Erdwärme Wärme aus dem Erdinneren

Weltweit wird nur ein verschwin­dend geringer Teil des Ener­gie­bedarfs durch Erd­wärme gedeckt (weniger als 0,4 Prozent). Dabei bieten die hohen Temperaturen des Erd­inneren ein nahezu uner­schöpf­liches und rund um die Uhr verfügbares Energie­poten­zial. Experten haben berechnet, dass sich jährlich mehr als das Zehnfache des aktuellen globa­len Energie­ver­brauchs aus der Erde gewinnen ließe.

Bei der technischen Nutzung der Erd­wärmen, der so­genann­ten Geo­ther­mie, wird über ein Bohr­loch heißes Wasser oder Dampf aus dem Inneren der Erde an die Ober­fläche geholt. Wenn Dampf bei Temperaturen von mehr als 150 Grad Celsius austritt, kann er Kraft­werks­turbinen antreiben und dadurch direkt Strom erzeugen.
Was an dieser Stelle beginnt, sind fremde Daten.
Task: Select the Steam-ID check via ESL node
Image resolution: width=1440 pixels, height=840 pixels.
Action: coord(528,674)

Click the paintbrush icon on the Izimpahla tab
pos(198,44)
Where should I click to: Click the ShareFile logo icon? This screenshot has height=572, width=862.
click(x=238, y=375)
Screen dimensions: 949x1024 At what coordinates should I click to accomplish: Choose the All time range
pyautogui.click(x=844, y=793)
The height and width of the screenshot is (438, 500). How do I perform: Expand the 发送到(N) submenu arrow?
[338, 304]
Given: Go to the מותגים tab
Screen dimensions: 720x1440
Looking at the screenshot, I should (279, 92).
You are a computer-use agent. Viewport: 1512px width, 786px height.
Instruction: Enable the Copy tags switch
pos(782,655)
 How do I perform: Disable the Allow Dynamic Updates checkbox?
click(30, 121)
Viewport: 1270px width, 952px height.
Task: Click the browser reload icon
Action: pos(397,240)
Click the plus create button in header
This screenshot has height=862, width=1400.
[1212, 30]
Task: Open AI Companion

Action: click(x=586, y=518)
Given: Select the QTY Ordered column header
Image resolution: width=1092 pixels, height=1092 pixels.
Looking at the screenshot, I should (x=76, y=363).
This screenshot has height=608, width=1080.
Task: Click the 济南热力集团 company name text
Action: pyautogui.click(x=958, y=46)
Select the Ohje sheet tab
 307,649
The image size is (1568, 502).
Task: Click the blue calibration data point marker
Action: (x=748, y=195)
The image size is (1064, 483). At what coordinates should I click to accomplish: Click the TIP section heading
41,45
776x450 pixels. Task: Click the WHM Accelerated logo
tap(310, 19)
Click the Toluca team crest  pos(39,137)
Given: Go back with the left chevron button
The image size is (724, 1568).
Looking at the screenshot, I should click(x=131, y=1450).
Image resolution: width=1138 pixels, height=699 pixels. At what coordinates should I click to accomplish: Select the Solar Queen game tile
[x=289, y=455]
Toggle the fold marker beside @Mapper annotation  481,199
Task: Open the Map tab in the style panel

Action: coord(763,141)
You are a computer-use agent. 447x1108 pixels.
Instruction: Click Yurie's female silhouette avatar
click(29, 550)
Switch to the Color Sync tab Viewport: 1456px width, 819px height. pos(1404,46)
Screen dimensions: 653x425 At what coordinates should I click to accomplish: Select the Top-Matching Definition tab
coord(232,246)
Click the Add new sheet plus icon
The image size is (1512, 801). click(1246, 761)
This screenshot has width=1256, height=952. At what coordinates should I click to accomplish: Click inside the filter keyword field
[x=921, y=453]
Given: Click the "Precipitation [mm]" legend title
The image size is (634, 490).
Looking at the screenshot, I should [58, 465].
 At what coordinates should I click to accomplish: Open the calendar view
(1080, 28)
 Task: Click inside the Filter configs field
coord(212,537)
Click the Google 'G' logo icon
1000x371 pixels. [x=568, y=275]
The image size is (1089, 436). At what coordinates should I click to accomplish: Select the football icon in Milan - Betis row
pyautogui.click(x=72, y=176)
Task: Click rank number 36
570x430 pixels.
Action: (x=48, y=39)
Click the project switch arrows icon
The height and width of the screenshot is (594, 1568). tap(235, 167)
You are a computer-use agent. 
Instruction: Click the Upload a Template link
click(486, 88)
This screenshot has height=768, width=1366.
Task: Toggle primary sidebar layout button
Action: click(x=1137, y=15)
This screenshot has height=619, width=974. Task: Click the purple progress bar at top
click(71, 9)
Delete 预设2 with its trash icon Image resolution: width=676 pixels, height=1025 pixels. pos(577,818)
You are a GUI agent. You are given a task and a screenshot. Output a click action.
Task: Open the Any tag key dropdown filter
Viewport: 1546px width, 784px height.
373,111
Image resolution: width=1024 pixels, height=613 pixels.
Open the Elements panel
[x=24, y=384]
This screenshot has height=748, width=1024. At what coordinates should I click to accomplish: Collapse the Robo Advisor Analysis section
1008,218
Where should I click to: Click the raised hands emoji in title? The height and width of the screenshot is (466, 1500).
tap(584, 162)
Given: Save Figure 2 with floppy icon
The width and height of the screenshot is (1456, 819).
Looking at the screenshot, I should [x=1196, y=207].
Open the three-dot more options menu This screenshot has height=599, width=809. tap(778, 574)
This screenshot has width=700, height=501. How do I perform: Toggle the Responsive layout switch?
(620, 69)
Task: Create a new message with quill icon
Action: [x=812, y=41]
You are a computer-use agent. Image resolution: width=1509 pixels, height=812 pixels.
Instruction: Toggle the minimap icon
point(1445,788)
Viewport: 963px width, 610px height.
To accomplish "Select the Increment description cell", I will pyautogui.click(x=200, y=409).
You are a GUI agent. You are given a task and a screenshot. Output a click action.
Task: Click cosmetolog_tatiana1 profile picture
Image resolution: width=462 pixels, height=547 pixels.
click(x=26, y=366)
Bei niedrigeren Temperaturen ist ein Zwischen­schritt in Form eines Wärme­tau­schers erforderlich. Dabei wird die Wärme des aus der Tiefe stammen­den Wassers an eine spezielle Flüssig­keit abge­geben, die schon bei geringen Temperaturen verdampft und so eine Turbine antreiben kann. Thermal­wasser aus weniger tiefen Erd­schichten lässt sich darüber hinaus auch direkt nutzen, etwa um Gebäude oder Gewächs­häuser zu beheizen.

Aufwendige Erkundung mit finanziellen Risiken

Vor allem Länder die entlang des pazifischen Feuer­rings und des ost­afrikani­schen Grabens liegen, verfügen über ein immen­ses geo­thermi­sches Potenzial.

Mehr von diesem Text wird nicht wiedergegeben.